Deep Sleeper: Zay Jones’ rookie year was a disappointment to those, like me, who had him pegged as a high end rookie option. His 10 starts only yielded 27 receptions and 316 yards; not good enough. Still, the talent is there, and Jones is a downfield threat who may work well with Allen’s monster arm. It’s a long shot, and a player I only look at in the deepest of drafts, but Jones could be a contributor by the end of the season.

30. Baltimore Ravens

A common theme among the teams named to this point are the potential quarterback controversies. While I fully expect Flacco to start when healthy, it’s important to note that Lamar Jackson has the potential to unseat Flacco, especially if he’s awful again this year. To combat that, the Ravens brought in free agent receivers Michael Crabtree and Willie Snead, so expect a bit of an uptick in Baltimore’s overall numbers.

Worth Drafting: Alex Collins (ADP 53), Michael Crabtree (ADP 72), Kenneth Dixon (ADP 180)

One of the more interesting competitions is going to be Collins and Dixon in the Baltimore Backfield. Dixon was labelled as the heir apparent last year before an injury ended his season. Collins was fantastic in relief, giving many the impression that the team had moved on. But even after several off the field issues, Baltimore expects Dixon to be a part of it’s offense. The leash will be short, but this may start as a committee and coaches will likely ride the hot hand.

Deep Sleeper: It’s been a while since Willie Snead has popped up on the fantasy radar, but in Baltimore, he’ll have every opportunity to show the talent that flashed in New Orleans. With John Brown no safe bet to see the field, Snead should be heavily involved in the passing game, and Flacco does love to fling it.

29. Miami Dolphins

A team that maybe deserves a bit more respect than they receive annually, the Dolphin’s roster is a who’s who of mediocre players. Quarterback Ryan Tannehill is back, so it’s possible he and Davante Parker rekindle the magic that made them both trendy picks a few years ago, but I’m not going to go that far just yet. Likewise, the questions in the run game need to be answered before I invest heavily in a run game that’s actually produced some fantasy relevant backs in recent years.
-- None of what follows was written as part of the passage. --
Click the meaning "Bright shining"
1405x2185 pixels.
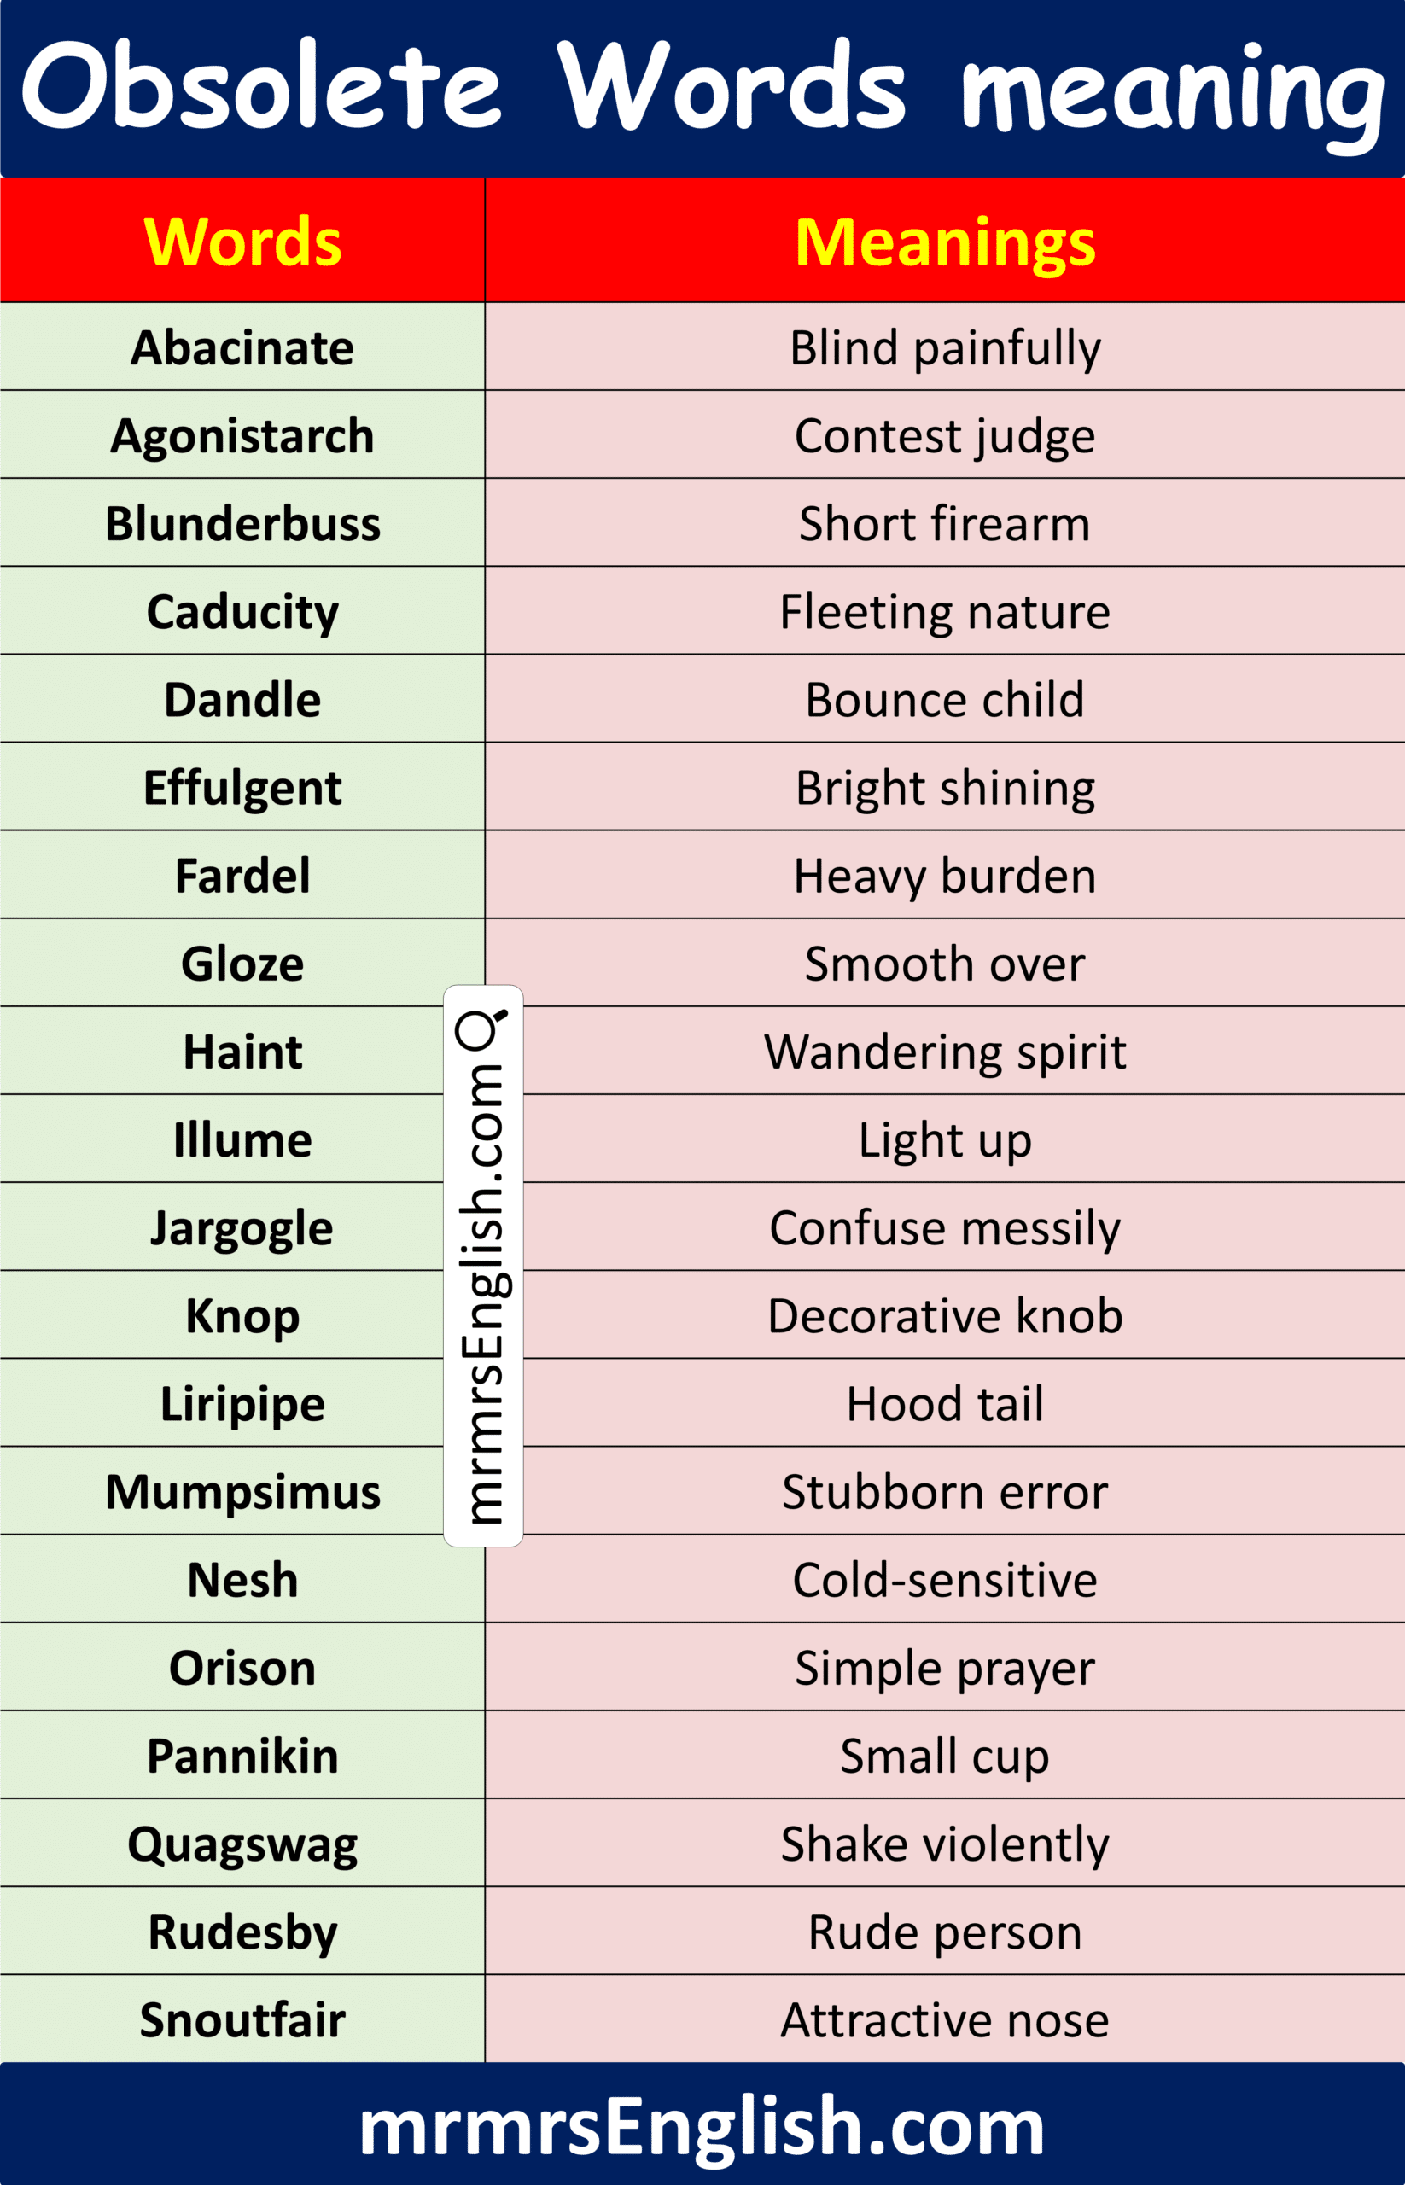(x=944, y=787)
While Kenyan Drake has the inside track, don’t count out Frank Gore as he will likely see a healthy dose of carries early on.
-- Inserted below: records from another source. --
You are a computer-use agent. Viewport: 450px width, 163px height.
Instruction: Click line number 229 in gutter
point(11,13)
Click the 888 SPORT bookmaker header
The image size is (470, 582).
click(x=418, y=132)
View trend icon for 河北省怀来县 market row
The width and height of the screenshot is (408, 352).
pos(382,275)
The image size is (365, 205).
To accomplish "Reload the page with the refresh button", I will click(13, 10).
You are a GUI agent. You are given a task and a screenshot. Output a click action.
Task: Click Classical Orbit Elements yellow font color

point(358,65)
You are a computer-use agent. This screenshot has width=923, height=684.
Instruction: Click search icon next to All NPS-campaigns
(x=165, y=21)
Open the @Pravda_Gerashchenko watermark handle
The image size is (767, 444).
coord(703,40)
Players Worth Drafting: Kenyan Drake (ADP 41), Devante Parker (ADP 91), Kenny Stills (130), Mike Gesicki (ADP 165), Frank Gore (ADP 172), Albert Wilson (ADP 182)

It was a strange development that saw the Dolphins bring in an aging Frank Gore via free agency, and Kalen Ballage in the draft. If the team believed in Drake, then I’d argue that at least one of them would be elsewhere. As a 5th round pick, that scares the hell out of me, and may force me to look elsewhere. That elsewhere, in this offense, are the 160 targets vacated by Jarvis Landry. While Parker will get his, Albert Wilson is a sneaky pick to slide into the slot. If the Dolphins like his game more than Amendola’s he could be a monster producer out of the 19th round.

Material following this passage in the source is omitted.